SCIENTISTS HAVE discovered a gene that helps Tibetans to tolerate the low oxygen levels they experience in the Himalayas. The finding may be useful in helping improve oxygen uptake in intensive care patients.

Gianpiero Cavalleri of the Royal College of Surgeons in Ireland was one of eight senior authors in a research paper published yesterday in the Proceedings of the National Academy of Sciences.

A team including 30 research groups around the world joined forces to study how Tibetan highlanders can thrive at more than three kilometres above sea level while most of us would be overcome by altitude sickness.

Dr Cavalleri helped start the research consortium while doing his PhD into genetics and high altitude adaptation. It eventually included a number of universities in London and also in China.

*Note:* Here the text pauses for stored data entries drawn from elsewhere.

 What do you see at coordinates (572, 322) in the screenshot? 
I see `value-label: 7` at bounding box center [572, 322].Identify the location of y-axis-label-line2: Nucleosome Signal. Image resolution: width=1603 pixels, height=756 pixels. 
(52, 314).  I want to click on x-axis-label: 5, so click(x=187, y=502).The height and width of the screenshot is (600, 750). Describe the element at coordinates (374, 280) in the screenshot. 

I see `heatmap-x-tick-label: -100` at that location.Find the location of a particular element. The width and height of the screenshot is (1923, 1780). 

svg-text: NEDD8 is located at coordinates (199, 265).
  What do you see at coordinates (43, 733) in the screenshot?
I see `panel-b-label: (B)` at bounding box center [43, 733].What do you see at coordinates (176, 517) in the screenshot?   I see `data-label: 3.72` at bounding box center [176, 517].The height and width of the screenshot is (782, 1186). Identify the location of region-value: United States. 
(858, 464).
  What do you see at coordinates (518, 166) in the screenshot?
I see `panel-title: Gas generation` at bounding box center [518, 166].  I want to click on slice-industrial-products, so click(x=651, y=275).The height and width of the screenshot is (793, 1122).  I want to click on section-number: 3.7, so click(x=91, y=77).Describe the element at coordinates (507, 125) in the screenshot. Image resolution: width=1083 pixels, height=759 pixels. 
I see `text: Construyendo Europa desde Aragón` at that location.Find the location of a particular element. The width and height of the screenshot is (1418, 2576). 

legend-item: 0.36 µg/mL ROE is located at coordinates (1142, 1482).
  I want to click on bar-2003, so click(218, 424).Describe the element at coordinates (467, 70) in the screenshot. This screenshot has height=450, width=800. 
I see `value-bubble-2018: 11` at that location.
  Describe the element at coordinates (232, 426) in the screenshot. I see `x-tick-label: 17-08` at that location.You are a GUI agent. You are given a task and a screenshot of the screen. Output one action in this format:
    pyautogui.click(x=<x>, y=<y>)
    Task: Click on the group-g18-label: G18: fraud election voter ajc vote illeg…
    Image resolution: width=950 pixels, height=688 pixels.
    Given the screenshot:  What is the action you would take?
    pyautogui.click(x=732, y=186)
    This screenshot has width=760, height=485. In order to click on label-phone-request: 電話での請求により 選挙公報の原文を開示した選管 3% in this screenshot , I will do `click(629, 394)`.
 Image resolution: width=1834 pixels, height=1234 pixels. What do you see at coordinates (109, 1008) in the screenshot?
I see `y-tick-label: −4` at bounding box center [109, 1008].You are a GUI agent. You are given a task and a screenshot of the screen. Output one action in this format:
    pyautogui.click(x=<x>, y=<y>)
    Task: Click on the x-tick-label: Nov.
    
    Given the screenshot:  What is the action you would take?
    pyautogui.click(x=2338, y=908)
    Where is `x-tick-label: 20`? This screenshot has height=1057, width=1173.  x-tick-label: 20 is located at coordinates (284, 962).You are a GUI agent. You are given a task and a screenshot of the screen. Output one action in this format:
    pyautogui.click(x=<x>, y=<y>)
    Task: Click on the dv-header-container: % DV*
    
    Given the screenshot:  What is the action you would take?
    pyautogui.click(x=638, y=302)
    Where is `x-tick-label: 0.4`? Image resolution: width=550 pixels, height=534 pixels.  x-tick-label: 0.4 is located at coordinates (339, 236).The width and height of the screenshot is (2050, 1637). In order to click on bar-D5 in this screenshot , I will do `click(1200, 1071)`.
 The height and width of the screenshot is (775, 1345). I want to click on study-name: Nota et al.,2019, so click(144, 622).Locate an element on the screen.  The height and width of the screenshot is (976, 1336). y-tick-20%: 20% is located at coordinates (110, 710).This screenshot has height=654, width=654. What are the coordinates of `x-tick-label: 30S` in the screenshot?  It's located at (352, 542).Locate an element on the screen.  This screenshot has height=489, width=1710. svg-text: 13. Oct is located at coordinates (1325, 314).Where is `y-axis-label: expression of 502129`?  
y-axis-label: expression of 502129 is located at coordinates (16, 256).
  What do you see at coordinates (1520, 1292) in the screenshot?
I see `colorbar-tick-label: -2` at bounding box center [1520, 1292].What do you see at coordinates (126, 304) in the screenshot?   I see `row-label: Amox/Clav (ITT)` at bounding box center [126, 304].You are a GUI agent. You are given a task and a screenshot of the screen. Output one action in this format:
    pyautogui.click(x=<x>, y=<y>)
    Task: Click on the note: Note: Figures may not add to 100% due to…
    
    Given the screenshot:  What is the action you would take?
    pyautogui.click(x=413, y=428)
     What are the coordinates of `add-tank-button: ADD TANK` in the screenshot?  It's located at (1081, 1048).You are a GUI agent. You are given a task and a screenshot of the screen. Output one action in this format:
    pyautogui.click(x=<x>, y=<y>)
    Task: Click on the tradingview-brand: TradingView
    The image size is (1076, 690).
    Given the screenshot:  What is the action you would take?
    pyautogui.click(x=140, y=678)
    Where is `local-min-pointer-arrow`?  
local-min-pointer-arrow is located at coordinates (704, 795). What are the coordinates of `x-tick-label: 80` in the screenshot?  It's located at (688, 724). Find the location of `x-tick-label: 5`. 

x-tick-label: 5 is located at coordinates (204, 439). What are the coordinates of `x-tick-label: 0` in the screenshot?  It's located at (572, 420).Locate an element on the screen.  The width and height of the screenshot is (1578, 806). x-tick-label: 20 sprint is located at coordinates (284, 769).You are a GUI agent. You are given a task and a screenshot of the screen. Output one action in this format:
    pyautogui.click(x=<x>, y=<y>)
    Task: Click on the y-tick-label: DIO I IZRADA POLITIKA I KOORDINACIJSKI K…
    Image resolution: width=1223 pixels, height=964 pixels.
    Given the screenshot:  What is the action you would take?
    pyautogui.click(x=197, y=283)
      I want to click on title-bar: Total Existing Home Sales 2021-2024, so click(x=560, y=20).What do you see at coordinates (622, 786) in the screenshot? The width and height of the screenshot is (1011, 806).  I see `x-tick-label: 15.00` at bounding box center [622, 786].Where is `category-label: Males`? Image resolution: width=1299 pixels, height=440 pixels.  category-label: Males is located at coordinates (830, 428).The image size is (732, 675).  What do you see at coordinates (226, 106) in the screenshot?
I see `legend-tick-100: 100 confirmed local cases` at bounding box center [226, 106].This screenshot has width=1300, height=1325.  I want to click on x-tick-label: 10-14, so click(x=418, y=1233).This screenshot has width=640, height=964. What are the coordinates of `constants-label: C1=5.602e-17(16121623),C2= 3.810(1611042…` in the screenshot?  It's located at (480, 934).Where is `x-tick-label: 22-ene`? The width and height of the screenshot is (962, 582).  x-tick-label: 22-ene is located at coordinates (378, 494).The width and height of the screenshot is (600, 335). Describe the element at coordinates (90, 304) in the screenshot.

DNA samples were collected from 200 Tibetan villagers and analysed. Powerful computers were then used to compare the Tibetans with DNA collected from lowland Chinese. The goal was to look for differences in any genes that might be a link with the ability to cope with low oxygen levels.

They found a genetic signature in almost all of the Tibetans that was missing in Chinese subjects, Dr Cavalleri said. Significantly it is a gene associated with haemoglobin production, the substance that allows red blood cells to carry oxygen in the bloodstream.

The more haemoglobin your blood carries the more oxygen it carries, but those with high haemoglobin levels also are more likely to suffer altitude sickness, Dr Cavalleri said yesterday.

“Tibetans have a lower incidence of altitude sickness,” he said. Yet the genetic variation they carry means that they carry less not more haemoglobin.

Effectively they have evolved a way to avoid altitude sickness by developing some means to keep haemoglobin low and yet cope with low oxygen levels in their bodies, he said.

This same capacity has evolved in other highland populations around the world including Africa and South America, he added. Each has likely evolved a slightly different method to achieve this. “I think there have been multiple solutions to the same problem.”

He is certain that this capacity is not limited to a single gene. “I think there is a whole collection of genes out there,” he said. Understanding this can help in medical conditions where the patient must survive low oxygen levels.